Petunia Tiny Tunia ‘Violet Ice’ (Petunia ×hybrida) cuttings were propagated under a daily light integral (DLI) of 1.2 to 3.9 mol•m-2•d-1. DLI environments were created using no shade or 30, 55, and 70% woven shade cloth.
All cuttings were rooted in a glasshouse with overhead mist, maintained at 25 ºC with a vapor pressure deficit of 0.3 kPa.
A 12-h photoperiod was delivered using a 9-h natural day extended with light from soft-white fluorescent lamps.
Rooting and growth evaluations of cuttings were made 8, 12 and 16 d after stick.
Rooting and quality of cuttings increased when the DLI under which they were propagated increased.

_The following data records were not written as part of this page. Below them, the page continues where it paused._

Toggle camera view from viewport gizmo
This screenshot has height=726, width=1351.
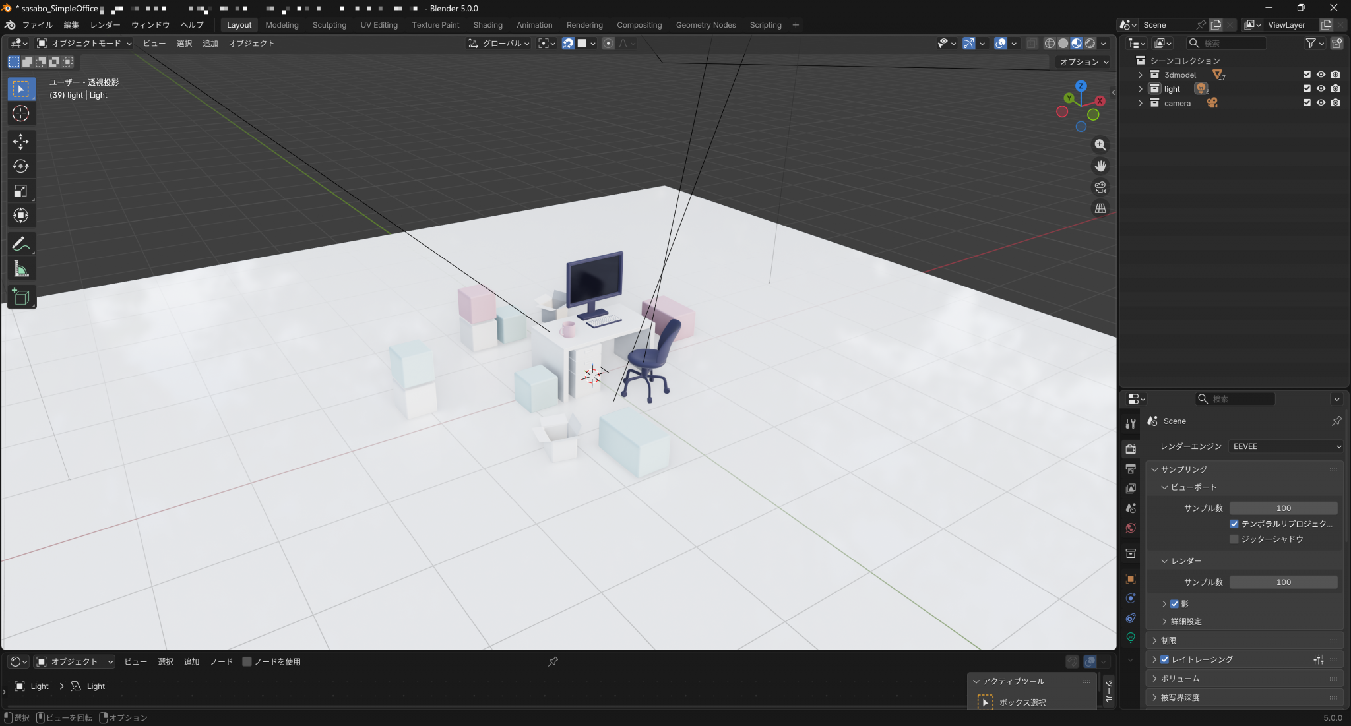(1100, 187)
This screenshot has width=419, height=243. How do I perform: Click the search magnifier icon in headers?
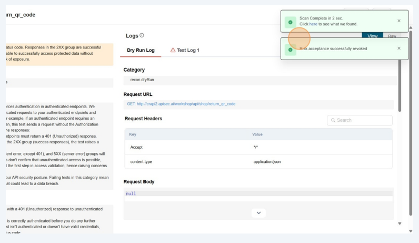(x=333, y=120)
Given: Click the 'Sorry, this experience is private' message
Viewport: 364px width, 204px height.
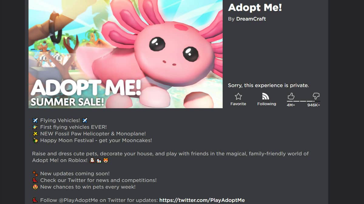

For example, after 16 d of propagation an increase in DLI from 1.2 to 3.9 mol•m-2•d-1 decreased cutting shoot length from 6.3 to 4.1 cm, increased average root number from 17 to 36, and increased average length of the longest root from 9.4 to 12.9 cm.
Root and shoot dry weight of cuttings harvested after 16 d of propagation increased by 452% and 47%, respectively, as the DLI increased.
Therefore, the DLI during propagation should be properly managed to reduce rooting time and produce high quality rooted transplants.